加藤 うちの大学の場合は法律じゃないもんですから、ソーシャルワーク、人と環境の接点を調整していくわけですから、生活に密着したところから、人格に焦点をあててきちっと見る視点さえ提示できれば非常に真相に近づく思考ができるというのはありますね。それが一般的かというとそうではない。でもそういう視点がないかぎりはやっぱり裁けないじゃないですか。さっきの繰り返しになりますけれども、行為から人格を推定するというやり方はやっぱりよろしくないですね。やったことがひどいからひどい人格だろうとという、非常に安易なすり替え知らず知らずのうちにやって、センセーションに巻き込まれれば余計それが増幅される構図を作って、というところから脱却する論理の提示がないかぎりは変わらないですね。そういう渦に巻き込まれるか、巻き込まれないかだけの話ですけれども。

平川 マスメディアや警察は、「凶悪」の論理になる構造を持っていると思います。警察は現場に駆けつけるところから始まりますし、メディアも現場を取材するところから始まるわけです。そうすると、犯罪の「結果」から始まるわけですから、どう見たって凶悪だという印象になっていく。それで、警察のストーリー作りも、メディアの報道も、「凶悪」の印象に支配されていく。今おっしゃったような視点で軌道修正されていくことは、非常に限られてきます。

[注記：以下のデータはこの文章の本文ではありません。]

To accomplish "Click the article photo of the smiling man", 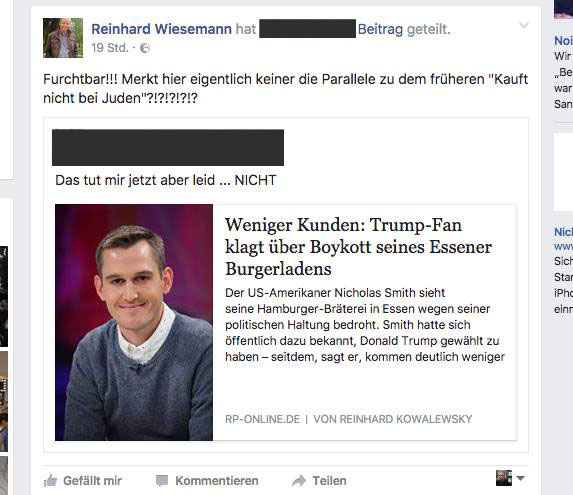I will tap(134, 322).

加藤 その軌道修正は鑑定でもあるけれども、弁護活動でもあるし、裁判というシステムでもあるわけです。それを失ったところでどんな制度を設けてもやっぱりその色に染まりやすくなるしかない。
安田 ですから裁判員制度の問題ではなくて、裁判のあり方の問題でしてね。やっぱり裁判にじっくりと時間をかけるということと、検察と被告側が対等で、同じ証拠を持って、同じような力関係の中でやっていくことが保障されないかぎり、それを抜きにして、裁判員制度だけをとらえて、いいか悪いかと議論するのは無理だろうと思います。

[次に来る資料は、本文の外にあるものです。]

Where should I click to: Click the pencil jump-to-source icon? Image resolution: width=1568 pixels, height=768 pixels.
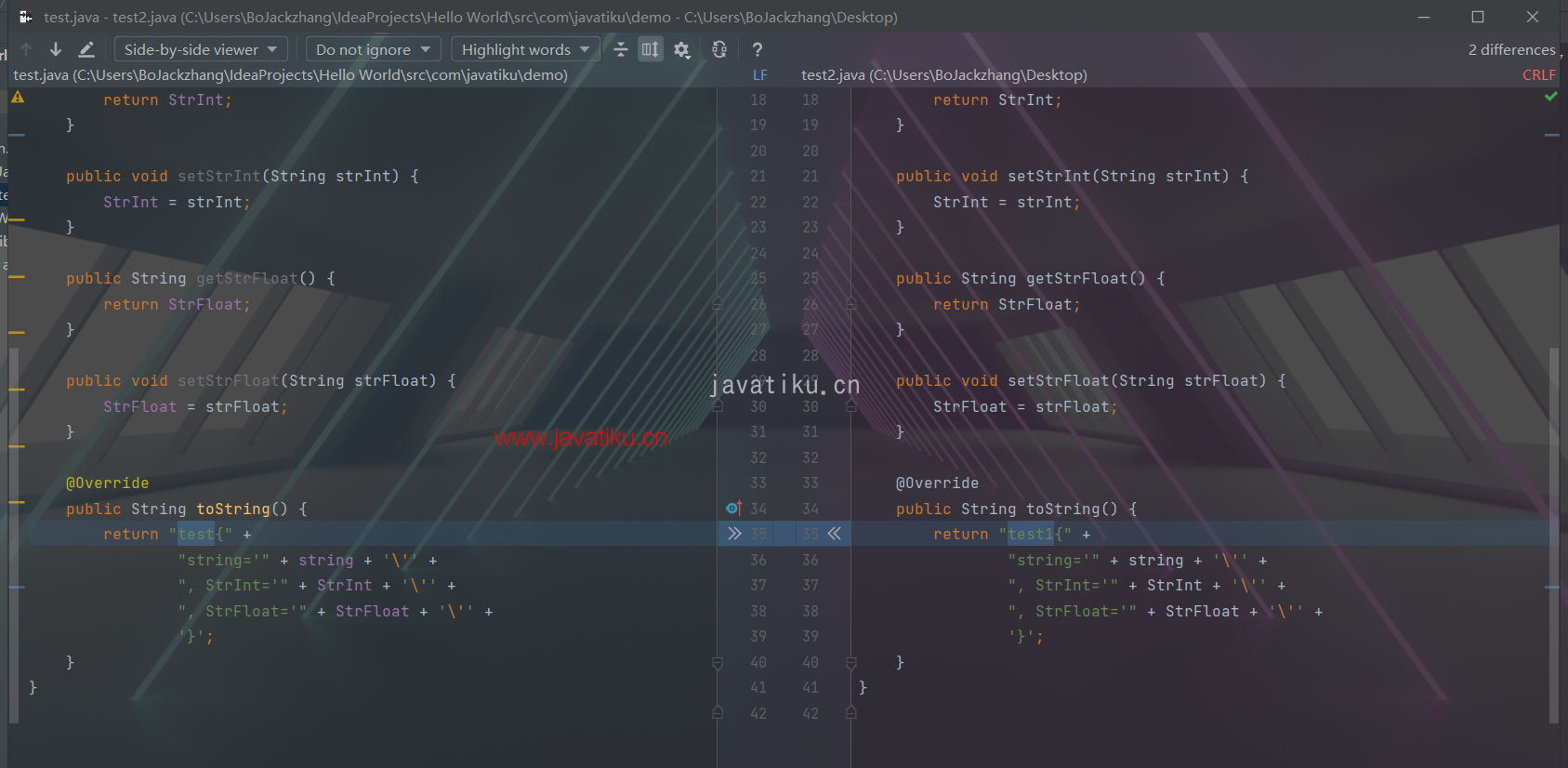click(86, 49)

 山下幸夫弁護士(傍聴者) 裁判員制度で、現時点で法務省は、3つの殺人事件を分離して、3つの裁判員裁判で審理し、後で、それぞれの判決が無期、無期、無期だったら死刑にするなど調整することを検討しています。(後註・その後、 法務省は、原則として分離せず、裁判官は不動だが、裁判員は事件ごとに選任し直す方向で検討していることが明らかとなっている。)

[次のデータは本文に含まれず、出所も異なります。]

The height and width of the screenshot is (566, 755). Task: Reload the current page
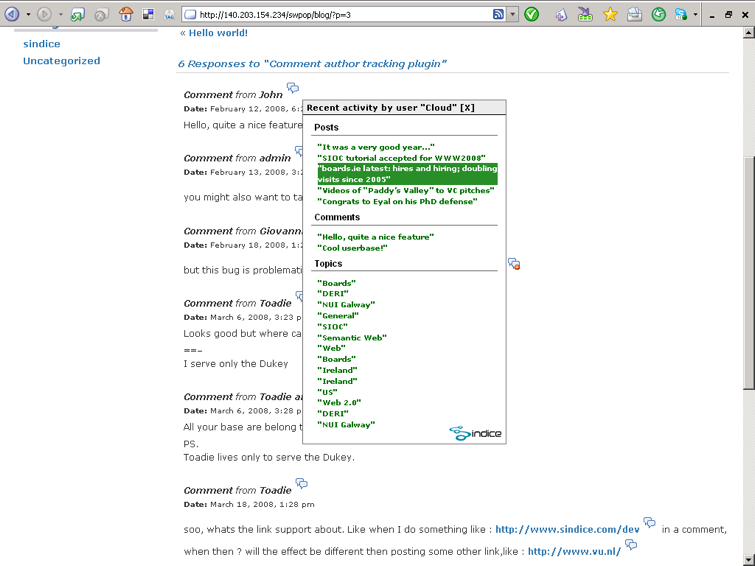tap(78, 15)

加藤 みんなその場に立ったとき、3日で決められたらかなわないですよね。

安田 最初の事件が原因となって第2、第3の事件が起こってくるわけですよ。そういう歴史性を完全に遮断するわけですから、同じ画面の上に同じ色をガーッと塗りたくるのと同じで、ぜんぜん物事なんて分かりやしないですよね。裁判所は、麻原裁判でそうしようとしたんですね。弁護団を3つに分けて同時並行でやるというわけですよ。最低月4回開廷する。3チームあれば月に12回裁判をすることができる。そうすれば、5年くらいで裁判を終えることができると、当時の裁判所は考えたんですね。それと同じ考え方ですよ。とにかく、早く終わらせることしか考えていないんですね。
 そういうふうにシステムを考える人間が、事件そのものからかけ離れてしまっている、事実を解明しようということからかけ離れてしまっているんですね。今の話なんて、誰が考えても3つに分けたら全然真相なんてわからないのに決まっているわけです。

平川 迅速な裁判を受けるのは被告人の権利(憲法37条)のはずなのに、最近は、義務だと言われかねない状況ですね。

安田 同感です。しかも、その義務は、被告人と弁護士だけに課せられようとしているんですよ。